| WORK REQUEST |
From the line with "Given: Open the 端口扫描器 port scanner" to the final line of the records, every line is to be duplicated exactly, both of those lines included.

[Data records]
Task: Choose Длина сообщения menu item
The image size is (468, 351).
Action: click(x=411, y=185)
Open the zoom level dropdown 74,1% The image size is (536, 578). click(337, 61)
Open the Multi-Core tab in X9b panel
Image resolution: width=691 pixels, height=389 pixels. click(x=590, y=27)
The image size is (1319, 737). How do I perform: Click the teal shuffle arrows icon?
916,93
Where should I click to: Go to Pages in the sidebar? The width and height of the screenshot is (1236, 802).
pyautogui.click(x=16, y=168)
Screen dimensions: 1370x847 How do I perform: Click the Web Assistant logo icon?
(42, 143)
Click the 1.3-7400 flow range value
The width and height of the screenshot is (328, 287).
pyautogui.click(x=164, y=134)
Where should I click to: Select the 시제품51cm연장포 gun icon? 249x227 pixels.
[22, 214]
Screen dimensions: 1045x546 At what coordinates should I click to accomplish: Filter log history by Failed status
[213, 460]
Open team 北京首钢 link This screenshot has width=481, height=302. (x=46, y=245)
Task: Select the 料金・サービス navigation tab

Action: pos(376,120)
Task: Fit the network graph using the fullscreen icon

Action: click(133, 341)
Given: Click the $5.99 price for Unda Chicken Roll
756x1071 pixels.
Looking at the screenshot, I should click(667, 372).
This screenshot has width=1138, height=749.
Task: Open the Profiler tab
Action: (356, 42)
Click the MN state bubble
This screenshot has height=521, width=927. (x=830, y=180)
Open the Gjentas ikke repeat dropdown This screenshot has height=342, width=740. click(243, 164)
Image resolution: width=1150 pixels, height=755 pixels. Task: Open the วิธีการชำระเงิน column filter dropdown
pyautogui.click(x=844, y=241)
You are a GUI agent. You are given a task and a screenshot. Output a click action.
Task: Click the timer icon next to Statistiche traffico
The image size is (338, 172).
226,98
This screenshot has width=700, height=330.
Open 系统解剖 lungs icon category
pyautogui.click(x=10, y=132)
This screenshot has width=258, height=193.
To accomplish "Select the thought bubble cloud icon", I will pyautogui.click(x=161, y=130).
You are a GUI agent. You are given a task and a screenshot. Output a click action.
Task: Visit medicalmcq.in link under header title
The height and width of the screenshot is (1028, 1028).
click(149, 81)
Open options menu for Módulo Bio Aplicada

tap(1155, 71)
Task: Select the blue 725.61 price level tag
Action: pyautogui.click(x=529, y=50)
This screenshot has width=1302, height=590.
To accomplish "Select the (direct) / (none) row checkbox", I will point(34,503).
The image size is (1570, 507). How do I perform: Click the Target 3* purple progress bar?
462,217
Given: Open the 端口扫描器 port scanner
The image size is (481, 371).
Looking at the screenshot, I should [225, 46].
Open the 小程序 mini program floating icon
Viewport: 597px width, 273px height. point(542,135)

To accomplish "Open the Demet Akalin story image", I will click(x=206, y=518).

| ANSWER AREA |
Given: Open the 端口扫描器 port scanner
The image size is (481, 371).
Looking at the screenshot, I should [225, 46].
Open the 小程序 mini program floating icon
Viewport: 597px width, 273px height. point(542,135)

To accomplish "Open the Demet Akalin story image", I will click(x=206, y=518).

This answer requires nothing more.